Implications politiques
Est-il utile de dire que toute opération de démolition est impopulaire, tant qu'elle apparaît comme une brimade de la force publique ? Si le gouvernement admet que son « nom est gâté » au sein d'une partie de l'opinion, les opérations de déguerpissement qui visent les victimes de la corruption des élites, y ont certainement participé.
Isaac Dé est un ministre issu du PDCI (délégué de ce parti à Dabou), par ces temps qui courent où la coalition au pouvoir ne sait plus très bien où elle va et qui est qui, il est important que le premier ministre Amadou Gon Coulibaly décrypte froidement les propositions de ses ministres, pour savoir si elles cadrent réellement avec l'ambition de service du peuple. Je répète : cette opération sera nécessairement impopulaire, tant qu'elle visera les victimes (conséquence), et non les bourreaux (cause). Elle ne peut donc pas être une ambition de service du peuple.
A lire aussi :
« La corruption est un état d'esprit en Afrique » : André Silver Konan
La politique du spectacle comme on en faisait jusque-là, dans ce pays, et qui n'a rien n'apporté de positif, ni pour les tenants actuels du pouvoir (ils reconnaissent eux-mêmes que quelque chose ne fonctionne pas), ni pour le renforcement de la bonne gouvernance, n'est pas de la politique, c'est de la mauvaise politique et elle accroît la déception des populations, tout en renforçant leur manque de confiance dans l'action publique.
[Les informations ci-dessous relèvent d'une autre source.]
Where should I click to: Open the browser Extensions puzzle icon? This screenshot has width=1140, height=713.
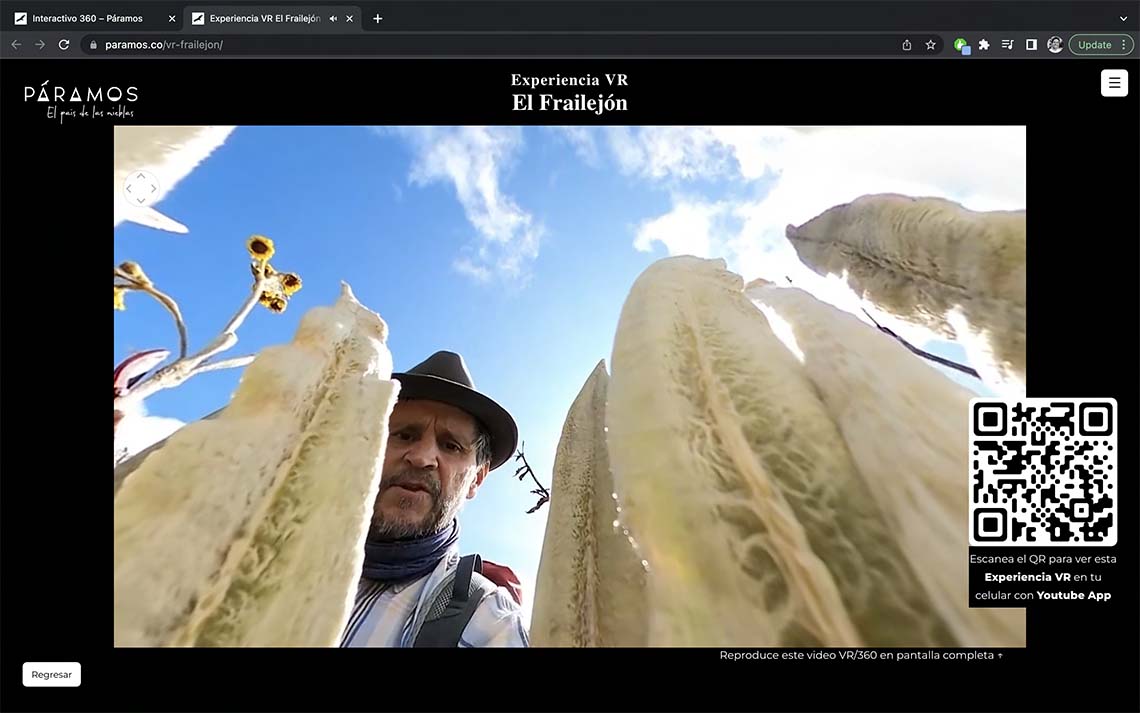(x=983, y=45)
Mais personne n'est dupe, après l'installation du sénat, il y aura un remaniement et quand on a gelé toutes les signatures d'Arrêté de concession définitive (ACD) dans son ministère, sans jamais avoir engagé de poursuites contre tous les responsables qui auraient auparavant délivré des papiers irréguliers et qu'on se rend compte qu'on a passé quatorze mois, sans être visible sur le chantier de la réforme ; on trouve rapidement une parade, pour occuper l'espace médiatique. Cette parade a toujours fonctionné depuis la nuit des temps : le spectacle !
Solutions simples
Pour démolir la mafia qui sévit dans la maison de la construction (la cause), il n'est pas besoin de solutions miracle. Il suffit que tous ceux qui ont construit des chantiers présentés comme n'obéissant pas aux règles, présentent les papiers dont ils disposent, à n'importe quel enquêteur que le gouvernement (dans ce pays, on a toutes les structures d'enquête : inspecteurs dans les ministères, Haute autorité pour la bonne gouvernance, Agents judiciaires du Trésor, Inspection générale d'Etat, police économique, etc.) aura instruit et qu'on regarde au bas de ces papiers, les fonctionnaires et agents publics, qui les ont signés.
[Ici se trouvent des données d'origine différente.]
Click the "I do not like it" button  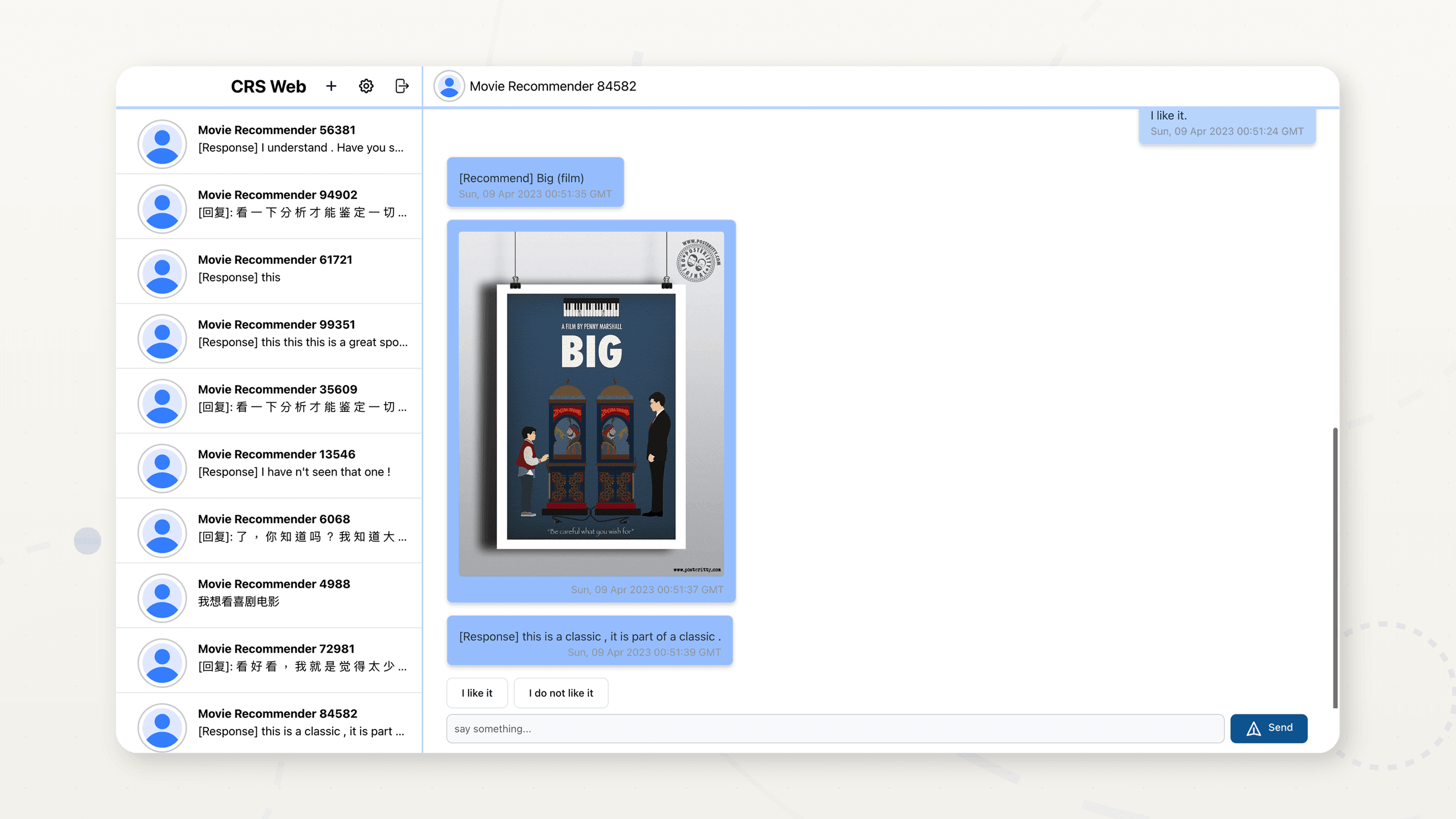click(561, 693)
Ces derniers seraient ainsi appelés à s'expliquer sur les raisons qui les ont motivés à délivrer des documents non conformes. Si démolition il doit y avoir donc, l'autorité qui a validé (même verbalement, dans son bureau) la construction doit être tenue pour responsable des dégâts causés au propriétaire du chantier et doit de ce fait, supporter les dommages causés à la victime.
Je répète : le propriétaire d'un chantier bénéficiant de documents administratifs ou non, mais ayant poursuivi ses travaux, après une inscription au rouge, sur un mur de son chantier, faite par un agent public et après un détour dans un bureau public ; n'est pas un voyou, il est une victime.
Isaac Dé sait très bien que je ne raconte pas d'histoires. S'il en doute, qu'il fasse une enquête simple: acheter un terrain non loti et non approuvé dans la périphérie d'Abidjan, au nom d'un enquêteur et que celui-ci essaye d'établir le titre foncier. Il établira la laideur qui se trouve dans la maison du circuit de la construction. Parce que tant que cette mafia ne sera pas démantelée, elle continuera de sévir et les démolitions se multiplieront.
Monsieur le ministre, commencez à démolir la corruption (la cause) dans votre propre maison, alors vous aurez assez ayez de légitimité pour démolir les constructions n'obéissant pas aux règles administratives (la conséquence).